2.基于保守基因进行相对定量,它在rna建库时,根据细胞的含量,加入一定比例的含有保守基因的标准品,在测序完成后,会将基因的表达量和标准品进行比较,得到一份相对表达量。这个方法的成本比较高,需要购买对应的标准品。同时还要对样品的分子数进行精确测量,比如先要测量待测样品中的rna分子总量,再根据标准品的使用说明进行操作(每含有1000个rna分子的待测样品,需要加入0.1ml的标准品)。此外,对人员技能的要求也比较高。
技术实现要素:
本发明的目的在于提供一种转录组数据的表达定量方法及系统,用以解决现有技术中存在的问题。

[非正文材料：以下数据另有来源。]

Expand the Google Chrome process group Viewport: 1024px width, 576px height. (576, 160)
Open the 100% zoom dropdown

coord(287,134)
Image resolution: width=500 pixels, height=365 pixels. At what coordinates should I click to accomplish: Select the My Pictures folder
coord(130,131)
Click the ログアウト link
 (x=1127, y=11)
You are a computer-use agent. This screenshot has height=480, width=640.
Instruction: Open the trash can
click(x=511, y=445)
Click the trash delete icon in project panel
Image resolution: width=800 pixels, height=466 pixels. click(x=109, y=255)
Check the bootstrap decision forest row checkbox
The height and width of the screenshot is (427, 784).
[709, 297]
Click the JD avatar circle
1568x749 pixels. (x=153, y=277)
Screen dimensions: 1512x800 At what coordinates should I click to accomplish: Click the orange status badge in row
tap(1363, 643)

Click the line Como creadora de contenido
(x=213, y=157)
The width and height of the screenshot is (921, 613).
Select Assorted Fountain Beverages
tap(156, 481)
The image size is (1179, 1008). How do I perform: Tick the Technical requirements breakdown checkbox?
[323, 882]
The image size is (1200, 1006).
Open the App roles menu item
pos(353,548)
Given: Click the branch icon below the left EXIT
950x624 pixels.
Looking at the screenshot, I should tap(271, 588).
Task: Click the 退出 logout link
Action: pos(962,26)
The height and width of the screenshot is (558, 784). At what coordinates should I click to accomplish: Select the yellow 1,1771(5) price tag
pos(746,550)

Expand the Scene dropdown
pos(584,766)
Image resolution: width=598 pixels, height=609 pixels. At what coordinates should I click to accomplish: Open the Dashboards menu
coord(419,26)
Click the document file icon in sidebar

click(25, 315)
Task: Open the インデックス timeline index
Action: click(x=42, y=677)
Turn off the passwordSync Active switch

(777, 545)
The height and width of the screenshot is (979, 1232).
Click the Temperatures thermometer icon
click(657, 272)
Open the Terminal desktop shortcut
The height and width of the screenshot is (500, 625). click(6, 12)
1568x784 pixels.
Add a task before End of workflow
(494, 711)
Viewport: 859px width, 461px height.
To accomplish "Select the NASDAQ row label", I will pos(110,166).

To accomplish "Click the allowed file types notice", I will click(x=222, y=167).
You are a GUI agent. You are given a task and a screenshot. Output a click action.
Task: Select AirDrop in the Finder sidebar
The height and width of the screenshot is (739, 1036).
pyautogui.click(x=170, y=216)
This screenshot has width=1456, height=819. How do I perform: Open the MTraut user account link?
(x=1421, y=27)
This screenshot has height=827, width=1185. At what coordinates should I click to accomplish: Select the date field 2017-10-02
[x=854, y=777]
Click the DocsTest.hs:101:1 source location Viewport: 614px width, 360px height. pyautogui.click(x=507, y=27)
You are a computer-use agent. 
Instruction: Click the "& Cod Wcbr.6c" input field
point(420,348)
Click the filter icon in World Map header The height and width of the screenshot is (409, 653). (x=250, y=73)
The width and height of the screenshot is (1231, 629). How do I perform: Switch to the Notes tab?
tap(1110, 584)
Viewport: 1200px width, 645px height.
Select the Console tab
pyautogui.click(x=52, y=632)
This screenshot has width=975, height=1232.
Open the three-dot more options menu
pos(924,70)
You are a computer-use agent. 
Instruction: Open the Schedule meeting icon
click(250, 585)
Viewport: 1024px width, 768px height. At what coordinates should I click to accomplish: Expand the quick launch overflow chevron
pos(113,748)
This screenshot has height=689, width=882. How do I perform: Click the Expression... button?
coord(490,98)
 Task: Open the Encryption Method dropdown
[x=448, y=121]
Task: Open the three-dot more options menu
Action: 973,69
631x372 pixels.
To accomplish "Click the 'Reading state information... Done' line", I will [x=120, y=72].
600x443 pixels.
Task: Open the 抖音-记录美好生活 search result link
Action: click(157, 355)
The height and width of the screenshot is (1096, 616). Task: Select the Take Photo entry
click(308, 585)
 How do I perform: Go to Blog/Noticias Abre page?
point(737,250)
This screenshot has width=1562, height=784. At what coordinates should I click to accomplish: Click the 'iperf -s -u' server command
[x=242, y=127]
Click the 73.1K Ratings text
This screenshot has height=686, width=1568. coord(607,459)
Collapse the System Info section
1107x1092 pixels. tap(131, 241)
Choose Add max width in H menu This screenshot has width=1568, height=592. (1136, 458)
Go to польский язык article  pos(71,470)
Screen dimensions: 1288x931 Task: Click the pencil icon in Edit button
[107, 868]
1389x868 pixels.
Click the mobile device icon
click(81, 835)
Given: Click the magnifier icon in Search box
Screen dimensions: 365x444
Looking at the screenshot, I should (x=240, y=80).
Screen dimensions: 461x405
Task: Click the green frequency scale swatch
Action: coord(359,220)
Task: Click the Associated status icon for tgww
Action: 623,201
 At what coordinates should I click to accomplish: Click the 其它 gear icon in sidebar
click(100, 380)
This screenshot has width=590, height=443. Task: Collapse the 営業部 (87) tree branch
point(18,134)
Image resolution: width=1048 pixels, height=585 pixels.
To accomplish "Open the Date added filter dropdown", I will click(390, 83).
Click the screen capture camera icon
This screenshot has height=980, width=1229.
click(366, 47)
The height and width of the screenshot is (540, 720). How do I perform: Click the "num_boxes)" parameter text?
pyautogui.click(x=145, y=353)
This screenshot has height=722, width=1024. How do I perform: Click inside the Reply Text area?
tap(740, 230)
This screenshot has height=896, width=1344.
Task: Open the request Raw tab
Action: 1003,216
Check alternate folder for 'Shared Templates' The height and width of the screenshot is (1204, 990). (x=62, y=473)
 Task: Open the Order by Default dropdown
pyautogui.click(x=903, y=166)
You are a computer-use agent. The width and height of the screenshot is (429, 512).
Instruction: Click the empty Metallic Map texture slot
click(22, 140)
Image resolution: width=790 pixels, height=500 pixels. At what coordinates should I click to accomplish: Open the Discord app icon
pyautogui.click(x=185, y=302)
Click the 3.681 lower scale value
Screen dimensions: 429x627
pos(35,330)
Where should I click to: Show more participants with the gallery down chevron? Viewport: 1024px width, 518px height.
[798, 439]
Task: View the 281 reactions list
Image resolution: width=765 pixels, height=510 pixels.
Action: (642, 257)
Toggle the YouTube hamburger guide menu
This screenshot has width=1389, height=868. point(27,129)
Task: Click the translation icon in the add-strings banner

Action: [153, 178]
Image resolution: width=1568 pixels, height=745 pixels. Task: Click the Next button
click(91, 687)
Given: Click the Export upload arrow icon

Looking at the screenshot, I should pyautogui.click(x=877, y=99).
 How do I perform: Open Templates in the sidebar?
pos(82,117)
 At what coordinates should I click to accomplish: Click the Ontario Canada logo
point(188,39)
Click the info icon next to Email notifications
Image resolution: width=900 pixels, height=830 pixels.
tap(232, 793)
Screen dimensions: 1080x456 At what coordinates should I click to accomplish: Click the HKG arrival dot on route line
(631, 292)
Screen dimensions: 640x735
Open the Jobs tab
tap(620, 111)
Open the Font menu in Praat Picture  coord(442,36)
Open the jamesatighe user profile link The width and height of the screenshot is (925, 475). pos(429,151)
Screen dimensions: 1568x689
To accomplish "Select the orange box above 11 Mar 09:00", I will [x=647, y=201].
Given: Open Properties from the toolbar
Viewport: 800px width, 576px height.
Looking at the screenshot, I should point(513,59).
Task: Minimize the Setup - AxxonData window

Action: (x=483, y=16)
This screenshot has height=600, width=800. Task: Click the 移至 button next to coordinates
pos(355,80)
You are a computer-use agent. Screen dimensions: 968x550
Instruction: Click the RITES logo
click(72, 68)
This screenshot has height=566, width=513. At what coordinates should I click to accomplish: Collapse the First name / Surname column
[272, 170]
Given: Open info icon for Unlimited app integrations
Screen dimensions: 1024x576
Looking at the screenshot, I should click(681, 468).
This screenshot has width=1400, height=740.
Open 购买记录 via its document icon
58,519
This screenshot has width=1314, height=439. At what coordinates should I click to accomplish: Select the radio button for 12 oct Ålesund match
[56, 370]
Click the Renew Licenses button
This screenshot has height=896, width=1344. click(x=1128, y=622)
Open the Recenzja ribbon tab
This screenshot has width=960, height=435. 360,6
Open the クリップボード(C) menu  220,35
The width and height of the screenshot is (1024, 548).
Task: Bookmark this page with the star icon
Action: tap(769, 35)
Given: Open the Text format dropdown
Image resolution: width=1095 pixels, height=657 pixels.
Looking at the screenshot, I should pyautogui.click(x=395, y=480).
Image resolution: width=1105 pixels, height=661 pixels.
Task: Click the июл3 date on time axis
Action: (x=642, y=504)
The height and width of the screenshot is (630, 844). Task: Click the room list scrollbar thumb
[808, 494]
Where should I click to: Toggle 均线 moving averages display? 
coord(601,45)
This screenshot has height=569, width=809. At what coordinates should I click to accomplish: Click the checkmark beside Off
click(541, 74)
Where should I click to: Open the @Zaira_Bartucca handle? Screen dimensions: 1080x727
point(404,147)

为实现上述目的,本发明的技术方案为一种转录组数据的表达定量方法,该转录数据的表达定量方法包括:将转录组样品进行测序,获得数据,以及将数据比对上参考基因组,获得比对结果;处理比对结果,得到单碱基的测序深度;根据单碱基的测序深度和外显子长度计算外显子平均测序深度;根据外显子平均测序深度进行聚类,确定内参基因;根据外显子平均测序深度和内参基因的外显子平均测序深度,将转录组数据进行归一化定量。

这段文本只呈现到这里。